If the PPD is positive and the chest X-ray shows apical disease typical of TB or calcified hilar nodes (Gohn complex), at least 3 months of INH and B6 are indicated prior to starting Remicade. Or, if active TB is clinically possible, a pulmonary or infectious disease consult is appropriate. Remember to follow liver function tests in patients started on INH especially those older than 50.  If the PPD is positive but the patient has already had a course of INH in the past for a known positive PPD, Remicade can be started with the usual clinical observation for infection.  Both medications should be stopped in the presence of any type of infection, be it a viral or bacterial (e.g. urinary tract infection, bronchitis).
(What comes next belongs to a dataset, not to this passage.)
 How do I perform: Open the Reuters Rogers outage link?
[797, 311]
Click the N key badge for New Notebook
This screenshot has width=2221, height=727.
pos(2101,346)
Both drugs can be restarted after mild infections that resolve quickly on their own or with oral antibiotics. However, patients who develop septicemia or opportunistic infections should not have their anti-TNF medications restarted.
 
Rheumatologists,generally, monitor complete blood counts, platelets and differential counts every six weeks, similarly to what is recommended for methotrexate. This makes sense and will pick up early downward trends in blood counts to avoid aplastic anemia or pancytopenia. Given these and earlier FDA reports, they avoid the use of anti-TNF agents in patients with multiple sclerosis and take great care in the use of these medications in patients with MS-like illnesses or ill-defined neuropathies.
 
Update on Remicade Use in Patients with both RA and Congestive Heart Failure In view of higher incidences of mortality and hospitalization in patients treated in studies with Remicade for congestive heart failure (CHF), a safety warning for patients with rheumatoid arthritis (RA) has been disseminated by the drug's manufacturer.
 
I) For patients with RA, Remicade should not be instituted in patients with congestive heart failure;  II) For patients with RA who are being treated with Remicade and who also have CHF, Remicade should be stopped and alternative disease-modifying drugs for RA instituted. 
 
III) As always, physicians should be prepared to discuss news reports about adverse events, which some patients may find alarming. Informed counsel will help patients understand how infrequent these adverse events are, as well as reinforce the importance of contacting the physician when any symptoms of infection or other problems arise.